Dobbiamo avviare, soprattutto a livello locale, una seria valutazione delle vulnerabilità del nostro territorio (uso e consumo del suolo, siccità, consumo di acqua e sistema idrico, ondate ed isole di calore, eventi estremi di pioggia e rischio idrogeologico), dei rischi (incendi, frane, alluvioni, allagamenti, carenza idrica, etc) e dei danni (rilevanti a settori importanti come l’agricoltura, l’industria e il turismo, all’ambiente, alle infrastrutture) e questo è possibile dal 2015 attraverso il nuovo Patto dei Sindaci che con il Paesc mira a definire a livello locale non solo la strategia di mitigazione (abbassare le emissioni di CO2 in chiave energetica per limitare l’innalzamento della temperatura terrestre), come in precedenza, ma anche la strategia di adattamento (adattare i territori ai cambiamenti climatici già in atto).

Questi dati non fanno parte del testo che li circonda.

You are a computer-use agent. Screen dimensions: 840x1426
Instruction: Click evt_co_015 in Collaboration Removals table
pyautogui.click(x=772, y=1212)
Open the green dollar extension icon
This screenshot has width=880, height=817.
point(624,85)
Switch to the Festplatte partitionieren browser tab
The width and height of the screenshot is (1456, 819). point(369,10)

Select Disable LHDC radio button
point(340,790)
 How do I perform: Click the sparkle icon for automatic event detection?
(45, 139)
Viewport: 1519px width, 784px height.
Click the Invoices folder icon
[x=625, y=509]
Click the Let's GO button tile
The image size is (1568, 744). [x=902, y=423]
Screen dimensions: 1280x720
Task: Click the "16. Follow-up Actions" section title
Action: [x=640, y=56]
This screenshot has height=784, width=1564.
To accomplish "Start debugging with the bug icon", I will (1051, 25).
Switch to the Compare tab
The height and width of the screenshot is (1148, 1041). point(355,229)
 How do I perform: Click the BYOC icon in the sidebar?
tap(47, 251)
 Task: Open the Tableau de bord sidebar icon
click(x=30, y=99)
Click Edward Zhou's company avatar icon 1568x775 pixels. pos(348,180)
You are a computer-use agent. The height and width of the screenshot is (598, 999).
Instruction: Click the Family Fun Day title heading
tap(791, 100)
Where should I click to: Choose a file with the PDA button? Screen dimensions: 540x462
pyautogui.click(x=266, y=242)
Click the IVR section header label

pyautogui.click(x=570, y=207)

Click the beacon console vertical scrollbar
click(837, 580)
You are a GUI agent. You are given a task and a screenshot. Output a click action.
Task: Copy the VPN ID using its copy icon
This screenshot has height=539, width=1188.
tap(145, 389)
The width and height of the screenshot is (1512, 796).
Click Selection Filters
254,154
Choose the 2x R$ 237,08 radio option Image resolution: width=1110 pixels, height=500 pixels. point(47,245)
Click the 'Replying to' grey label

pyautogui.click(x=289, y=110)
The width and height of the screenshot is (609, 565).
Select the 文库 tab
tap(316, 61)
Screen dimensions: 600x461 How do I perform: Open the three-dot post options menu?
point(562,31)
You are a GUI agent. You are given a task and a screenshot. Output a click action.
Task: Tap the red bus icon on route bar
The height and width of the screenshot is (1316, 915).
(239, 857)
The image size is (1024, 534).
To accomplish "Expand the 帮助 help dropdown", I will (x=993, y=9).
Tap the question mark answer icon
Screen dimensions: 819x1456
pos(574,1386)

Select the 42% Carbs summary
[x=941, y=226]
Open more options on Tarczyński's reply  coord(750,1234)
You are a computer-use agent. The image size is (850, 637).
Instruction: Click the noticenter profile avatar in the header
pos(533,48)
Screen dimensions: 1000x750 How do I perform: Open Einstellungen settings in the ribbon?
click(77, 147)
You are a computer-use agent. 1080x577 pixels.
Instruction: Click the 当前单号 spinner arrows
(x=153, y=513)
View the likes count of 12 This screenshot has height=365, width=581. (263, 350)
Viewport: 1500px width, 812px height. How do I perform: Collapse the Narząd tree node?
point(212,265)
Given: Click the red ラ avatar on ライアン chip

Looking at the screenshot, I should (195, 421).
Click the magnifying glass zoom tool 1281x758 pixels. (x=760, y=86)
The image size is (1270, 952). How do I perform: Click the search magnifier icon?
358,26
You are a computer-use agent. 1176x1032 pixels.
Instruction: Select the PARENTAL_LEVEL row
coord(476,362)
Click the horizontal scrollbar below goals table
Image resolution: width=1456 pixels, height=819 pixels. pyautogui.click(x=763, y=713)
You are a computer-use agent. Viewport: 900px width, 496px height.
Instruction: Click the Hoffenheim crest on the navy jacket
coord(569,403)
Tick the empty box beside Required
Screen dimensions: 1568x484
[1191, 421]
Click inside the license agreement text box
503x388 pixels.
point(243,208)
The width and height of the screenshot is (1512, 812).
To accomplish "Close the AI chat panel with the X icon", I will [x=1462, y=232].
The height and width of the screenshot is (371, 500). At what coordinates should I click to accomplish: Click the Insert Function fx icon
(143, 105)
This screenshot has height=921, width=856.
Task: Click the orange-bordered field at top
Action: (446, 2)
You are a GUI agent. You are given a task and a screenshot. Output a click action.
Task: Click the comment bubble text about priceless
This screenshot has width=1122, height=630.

Occorre definire una pianificazione territoriale puntuale (Piano di Adattamento al Clima), a livello comunale o anche a livello di distretto territoriale accorpando più Comuni, definendo obiettivi, strategie ed azioni di intervento, riportando con urgenza questi temi al centro delle politiche di governo della città e del territorio ma anche assegnando responsabilità precise ed obiettivi chiari agli Enti coinvolti, creando e diffondendo una nuova cultura basata sull’adattamento climatico, sviluppando una nuova economia che punti concretamente su innovazione e sostenibilità.

Certo c’è bisogno di soldi per intervenire su un territorio già fortemente provato, e spesso ci sentiamo dire che i soldi non ci sono. I soldi, forse non c’è ne sono molti, ma quelli che ci sono dobbiamo spenderli bene, vanno cambiate le priorità cominciando a investire sulla cura del territorio e su una corretta manutenzione della rete idrica, delle strade, dei ponti (vedi gli enormi problemi generati dalla interruzione, per cause strutturali, del Ponte sul Sisto tra Terracina e San Felice Circeo), delle ferrovie e delle altre infrastrutture vitali piuttosto che continuare a pensare a nuovi grandi opere, spesso inutili, destinate a consumare e impermeabilizzare altro suolo.

Secondo la Commissione Europea, il costo minimo di un mancato adattamento ai cambiamenti climatici a livello europeo andrebbe dai 150 miliardi di euro all’anno nel 2025 ai 300 miliardi di euro all’anno nel 2050.
Insomma, quello che non spendiamo oggi, per proteggere il nostro territorio, lo pagheremo salato negli anni a venire”, conclude l’ingegner Gabriele Subiaco vicepresidente e responsabile scientifico del Circolo Legambiente di Terracina.